Yesterday, Education Cabinet Secretary Fred Matiang'i carried out a purge at the Kenya National Examinations Council (Knec) aimed at restoring credibility to the country's national examinations.
Last year's Kenya Certificate of Secondary Examination was marred by claims of widespread leakage. Consequently, the results of at least 5,000 students who sat that exam were cancelled, double the number in 2014. When copies of exam papers were circulated on social media, the least the country expected from Knec was mass resignation.
That the exams body needed a root and branch change was never in doubt, it was a matter of when not if. In one year, cheating had gone up by 70 per cent. Something had to be done before things got out of hand.

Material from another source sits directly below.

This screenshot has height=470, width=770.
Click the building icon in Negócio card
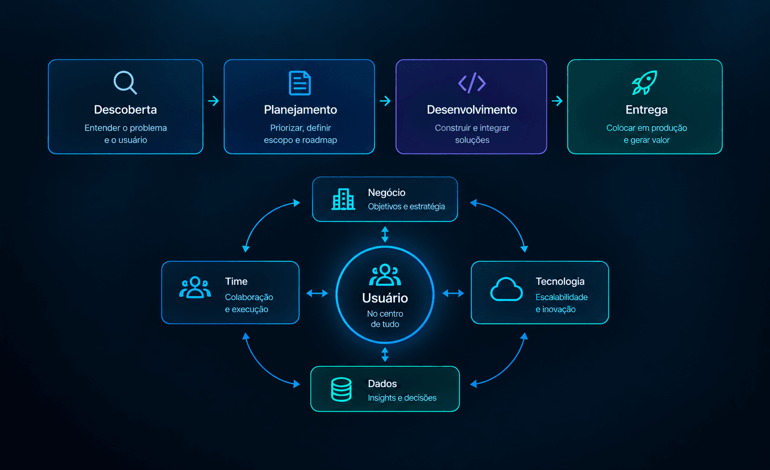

While releasing last year’s KCSE results, Dr Matiang'i ordered for investigations. The findings of that investigation vindicate the fears expressed by stakeholders in the education sector; that complicity, irregularities and illegitimate activities within Knec and the entire education fraternity have conspired to create fertile grounds for the theft of examination papers that then got sold to students.
This practice has ruined schools and killed the future of students whose results have had to be cancelled. Examination cheating undermines years of hard work and sacrifice put in by parents, teachers and students. It undermines the trust in merit. Cheating kills the wonderful spirit of competing. The psychological effect of exam cancellation on parents and students has in some cases, caused suicide. Gratifyingly, Matiangi appears to have had his finger on the pulse of the nation. In one fell swoop, he has sought to reclaim Kenya's status as an academic giant in the region.
No doubt, despite huge investment, standards have worryingly dropped. Employers report of graduates with little or no problem-solving skills despite admirable degree certificates.
Looked at it broadly, a compromised exam process is symptomatic of a rotten education system. And therefore getting rid of the Knec chiefs is one step no less significant, that was needed to fix a rotten education system. More needed to be done to restore confidence in the exams.
Indeed, a compromised exam system tells a lot more: it speaks about an education system that glorifies grades rather than skills and knowledge. Where rote learning is promoted in place of practical and logical application of skills and knowledge. In these circumstances, learning becomes an endless endeavour to pass exams and not to acquire critical thinking skills to solve practical problems in life and at the workplace.
To beat the system, school administrators go to any lengths to ensure students get good grades. Some like in private schools, register students in public schools to maintain high grades. Sadly, that has become the bane of the 8-4-4 system of education introduced in the country to much acclaim in 1985. Doing away with school-ranking was one way of addressing the problem.
Overhauling Knec is another. The need to overhaul a curriculum that many agree is exam-oriented at the expense of other crucial aspects of learning is another. In a way, this could alleviate the urgency to seek shortcuts to make better grades. That is in a work in progress. Matiang'i owes it to Kenya to ensure that also is achieved.